(Data extracted from a collection)
*-*-*

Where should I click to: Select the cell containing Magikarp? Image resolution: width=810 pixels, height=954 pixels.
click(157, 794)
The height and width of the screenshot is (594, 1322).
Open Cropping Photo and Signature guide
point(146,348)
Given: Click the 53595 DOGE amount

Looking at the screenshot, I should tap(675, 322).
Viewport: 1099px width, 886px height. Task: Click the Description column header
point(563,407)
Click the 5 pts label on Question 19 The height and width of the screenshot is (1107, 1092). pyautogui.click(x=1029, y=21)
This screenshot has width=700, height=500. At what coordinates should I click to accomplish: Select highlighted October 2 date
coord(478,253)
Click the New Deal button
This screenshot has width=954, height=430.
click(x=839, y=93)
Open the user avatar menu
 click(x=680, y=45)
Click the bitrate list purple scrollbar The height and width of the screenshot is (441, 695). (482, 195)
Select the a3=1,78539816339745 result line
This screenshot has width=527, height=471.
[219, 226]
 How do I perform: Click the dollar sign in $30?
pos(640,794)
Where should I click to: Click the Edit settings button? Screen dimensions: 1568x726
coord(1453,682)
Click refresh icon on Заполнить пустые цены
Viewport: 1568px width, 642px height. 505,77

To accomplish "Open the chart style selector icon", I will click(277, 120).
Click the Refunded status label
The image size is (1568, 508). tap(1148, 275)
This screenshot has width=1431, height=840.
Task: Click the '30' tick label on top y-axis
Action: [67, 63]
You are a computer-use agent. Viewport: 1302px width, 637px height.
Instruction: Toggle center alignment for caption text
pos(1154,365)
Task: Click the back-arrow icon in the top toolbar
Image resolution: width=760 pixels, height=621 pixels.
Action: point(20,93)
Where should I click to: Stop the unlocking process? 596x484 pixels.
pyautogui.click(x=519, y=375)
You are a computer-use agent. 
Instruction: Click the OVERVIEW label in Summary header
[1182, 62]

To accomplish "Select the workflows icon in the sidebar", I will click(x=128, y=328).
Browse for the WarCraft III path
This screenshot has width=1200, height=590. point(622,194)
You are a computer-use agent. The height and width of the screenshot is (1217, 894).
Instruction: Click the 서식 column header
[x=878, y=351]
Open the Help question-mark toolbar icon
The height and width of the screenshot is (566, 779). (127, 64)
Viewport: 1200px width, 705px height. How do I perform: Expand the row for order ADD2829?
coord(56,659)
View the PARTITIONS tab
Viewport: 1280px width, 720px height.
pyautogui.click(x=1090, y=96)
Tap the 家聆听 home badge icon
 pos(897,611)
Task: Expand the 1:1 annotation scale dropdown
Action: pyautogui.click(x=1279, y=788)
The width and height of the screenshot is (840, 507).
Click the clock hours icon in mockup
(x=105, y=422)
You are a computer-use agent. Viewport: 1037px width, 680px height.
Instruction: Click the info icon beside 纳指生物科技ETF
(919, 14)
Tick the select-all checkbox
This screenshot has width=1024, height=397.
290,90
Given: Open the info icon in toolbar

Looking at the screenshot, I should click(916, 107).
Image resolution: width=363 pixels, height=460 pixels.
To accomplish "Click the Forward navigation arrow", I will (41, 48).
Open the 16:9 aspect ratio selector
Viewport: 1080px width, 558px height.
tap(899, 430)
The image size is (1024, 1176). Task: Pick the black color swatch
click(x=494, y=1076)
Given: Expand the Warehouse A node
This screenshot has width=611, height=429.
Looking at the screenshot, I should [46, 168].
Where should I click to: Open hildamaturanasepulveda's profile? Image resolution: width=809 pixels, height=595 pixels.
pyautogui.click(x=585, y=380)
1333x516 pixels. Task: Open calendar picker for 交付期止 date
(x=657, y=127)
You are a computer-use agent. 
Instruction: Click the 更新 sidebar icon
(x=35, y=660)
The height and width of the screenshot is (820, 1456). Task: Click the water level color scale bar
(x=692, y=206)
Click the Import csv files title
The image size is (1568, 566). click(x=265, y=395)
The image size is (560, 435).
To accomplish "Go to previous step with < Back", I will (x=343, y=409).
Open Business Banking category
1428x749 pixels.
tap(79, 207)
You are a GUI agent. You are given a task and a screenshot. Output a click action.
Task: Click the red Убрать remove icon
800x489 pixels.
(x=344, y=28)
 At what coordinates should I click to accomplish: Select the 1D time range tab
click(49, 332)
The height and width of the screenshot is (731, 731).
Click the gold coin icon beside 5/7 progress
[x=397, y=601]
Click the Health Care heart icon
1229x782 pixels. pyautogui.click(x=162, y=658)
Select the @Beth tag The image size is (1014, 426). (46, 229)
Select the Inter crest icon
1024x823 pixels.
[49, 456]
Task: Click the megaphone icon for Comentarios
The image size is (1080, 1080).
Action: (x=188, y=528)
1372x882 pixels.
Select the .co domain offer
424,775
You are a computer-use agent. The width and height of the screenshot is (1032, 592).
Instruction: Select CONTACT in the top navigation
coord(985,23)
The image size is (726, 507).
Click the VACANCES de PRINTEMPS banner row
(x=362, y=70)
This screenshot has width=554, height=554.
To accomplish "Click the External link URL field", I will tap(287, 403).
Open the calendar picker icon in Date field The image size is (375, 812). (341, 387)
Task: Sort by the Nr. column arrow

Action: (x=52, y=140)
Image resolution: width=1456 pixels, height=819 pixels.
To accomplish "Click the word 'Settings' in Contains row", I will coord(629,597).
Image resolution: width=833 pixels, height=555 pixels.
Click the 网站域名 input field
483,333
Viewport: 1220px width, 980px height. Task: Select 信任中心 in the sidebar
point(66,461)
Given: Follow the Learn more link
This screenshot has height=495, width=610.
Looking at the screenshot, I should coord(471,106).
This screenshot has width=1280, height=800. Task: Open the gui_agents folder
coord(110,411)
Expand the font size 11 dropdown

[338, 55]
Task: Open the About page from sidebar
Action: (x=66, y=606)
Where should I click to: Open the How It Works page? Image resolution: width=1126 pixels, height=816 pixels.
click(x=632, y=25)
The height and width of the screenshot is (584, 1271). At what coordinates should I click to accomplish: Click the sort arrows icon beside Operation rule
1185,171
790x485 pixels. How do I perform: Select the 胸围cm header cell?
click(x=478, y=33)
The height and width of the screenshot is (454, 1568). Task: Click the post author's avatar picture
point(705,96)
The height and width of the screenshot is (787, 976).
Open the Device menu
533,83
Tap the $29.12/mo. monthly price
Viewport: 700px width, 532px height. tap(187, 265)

*-*-*

- _Work required_
Set down every record above, word for word.

- _Written answer_
Where should I click to: Select the cell containing Magikarp? Image resolution: width=810 pixels, height=954 pixels.
click(157, 794)
The height and width of the screenshot is (594, 1322).
Open Cropping Photo and Signature guide
point(146,348)
Given: Click the 53595 DOGE amount

Looking at the screenshot, I should tap(675, 322).
Viewport: 1099px width, 886px height. Task: Click the Description column header
point(563,407)
Click the 5 pts label on Question 19 The height and width of the screenshot is (1107, 1092). pyautogui.click(x=1029, y=21)
This screenshot has width=700, height=500. At what coordinates should I click to accomplish: Select highlighted October 2 date
coord(478,253)
Click the New Deal button
This screenshot has width=954, height=430.
click(x=839, y=93)
Open the user avatar menu
 click(x=680, y=45)
Click the bitrate list purple scrollbar The height and width of the screenshot is (441, 695). (482, 195)
Select the a3=1,78539816339745 result line
This screenshot has width=527, height=471.
[219, 226]
 How do I perform: Click the dollar sign in $30?
pos(640,794)
Where should I click to: Click the Edit settings button? Screen dimensions: 1568x726
coord(1453,682)
Click refresh icon on Заполнить пустые цены
Viewport: 1568px width, 642px height. 505,77

To accomplish "Open the chart style selector icon", I will click(277, 120).
Click the Refunded status label
The image size is (1568, 508). tap(1148, 275)
This screenshot has width=1431, height=840.
Task: Click the '30' tick label on top y-axis
Action: [67, 63]
You are a computer-use agent. Viewport: 1302px width, 637px height.
Instruction: Toggle center alignment for caption text
pos(1154,365)
Task: Click the back-arrow icon in the top toolbar
Image resolution: width=760 pixels, height=621 pixels.
Action: point(20,93)
Where should I click to: Stop the unlocking process? 596x484 pixels.
pyautogui.click(x=519, y=375)
You are a computer-use agent. 
Instruction: Click the OVERVIEW label in Summary header
[1182, 62]

To accomplish "Select the workflows icon in the sidebar", I will click(x=128, y=328).
Browse for the WarCraft III path
This screenshot has width=1200, height=590. point(622,194)
You are a computer-use agent. The height and width of the screenshot is (1217, 894).
Instruction: Click the 서식 column header
[x=878, y=351]
Open the Help question-mark toolbar icon
The height and width of the screenshot is (566, 779). (127, 64)
Viewport: 1200px width, 705px height. How do I perform: Expand the row for order ADD2829?
coord(56,659)
View the PARTITIONS tab
Viewport: 1280px width, 720px height.
pyautogui.click(x=1090, y=96)
Tap the 家聆听 home badge icon
 pos(897,611)
Task: Expand the 1:1 annotation scale dropdown
Action: pyautogui.click(x=1279, y=788)
The width and height of the screenshot is (840, 507).
Click the clock hours icon in mockup
(x=105, y=422)
You are a computer-use agent. Viewport: 1037px width, 680px height.
Instruction: Click the info icon beside 纳指生物科技ETF
(919, 14)
Tick the select-all checkbox
This screenshot has width=1024, height=397.
290,90
Given: Open the info icon in toolbar

Looking at the screenshot, I should click(916, 107).
Image resolution: width=363 pixels, height=460 pixels.
To accomplish "Click the Forward navigation arrow", I will (41, 48).
Open the 16:9 aspect ratio selector
Viewport: 1080px width, 558px height.
tap(899, 430)
The image size is (1024, 1176). Task: Pick the black color swatch
click(x=494, y=1076)
Given: Expand the Warehouse A node
This screenshot has width=611, height=429.
Looking at the screenshot, I should [46, 168].
Where should I click to: Open hildamaturanasepulveda's profile? Image resolution: width=809 pixels, height=595 pixels.
pyautogui.click(x=585, y=380)
1333x516 pixels. Task: Open calendar picker for 交付期止 date
(x=657, y=127)
You are a computer-use agent. 
Instruction: Click the 更新 sidebar icon
(x=35, y=660)
The height and width of the screenshot is (820, 1456). Task: Click the water level color scale bar
(x=692, y=206)
Click the Import csv files title
The image size is (1568, 566). click(x=265, y=395)
The image size is (560, 435).
To accomplish "Go to previous step with < Back", I will (x=343, y=409).
Open Business Banking category
1428x749 pixels.
tap(79, 207)
You are a GUI agent. You are given a task and a screenshot. Output a click action.
Task: Click the red Убрать remove icon
800x489 pixels.
(x=344, y=28)
 At what coordinates should I click to accomplish: Select the 1D time range tab
click(49, 332)
The height and width of the screenshot is (731, 731).
Click the gold coin icon beside 5/7 progress
[x=397, y=601]
Click the Health Care heart icon
1229x782 pixels. pyautogui.click(x=162, y=658)
Select the @Beth tag The image size is (1014, 426). (46, 229)
Select the Inter crest icon
1024x823 pixels.
[49, 456]
Task: Click the megaphone icon for Comentarios
The image size is (1080, 1080).
Action: (x=188, y=528)
1372x882 pixels.
Select the .co domain offer
424,775
You are a computer-use agent. The width and height of the screenshot is (1032, 592).
Instruction: Select CONTACT in the top navigation
coord(985,23)
The image size is (726, 507).
Click the VACANCES de PRINTEMPS banner row
(x=362, y=70)
This screenshot has width=554, height=554.
To accomplish "Click the External link URL field", I will tap(287, 403).
Open the calendar picker icon in Date field The image size is (375, 812). (341, 387)
Task: Sort by the Nr. column arrow

Action: (x=52, y=140)
Image resolution: width=1456 pixels, height=819 pixels.
To accomplish "Click the word 'Settings' in Contains row", I will coord(629,597).
Image resolution: width=833 pixels, height=555 pixels.
Click the 网站域名 input field
483,333
Viewport: 1220px width, 980px height. Task: Select 信任中心 in the sidebar
point(66,461)
Given: Follow the Learn more link
This screenshot has height=495, width=610.
Looking at the screenshot, I should coord(471,106).
This screenshot has width=1280, height=800. Task: Open the gui_agents folder
coord(110,411)
Expand the font size 11 dropdown

[338, 55]
Task: Open the About page from sidebar
Action: (x=66, y=606)
Where should I click to: Open the How It Works page? Image resolution: width=1126 pixels, height=816 pixels.
click(x=632, y=25)
The height and width of the screenshot is (584, 1271). At what coordinates should I click to accomplish: Click the sort arrows icon beside Operation rule
1185,171
790x485 pixels. How do I perform: Select the 胸围cm header cell?
click(x=478, y=33)
The height and width of the screenshot is (454, 1568). Task: Click the post author's avatar picture
point(705,96)
The height and width of the screenshot is (787, 976).
Open the Device menu
533,83
Tap the $29.12/mo. monthly price
Viewport: 700px width, 532px height. tap(187, 265)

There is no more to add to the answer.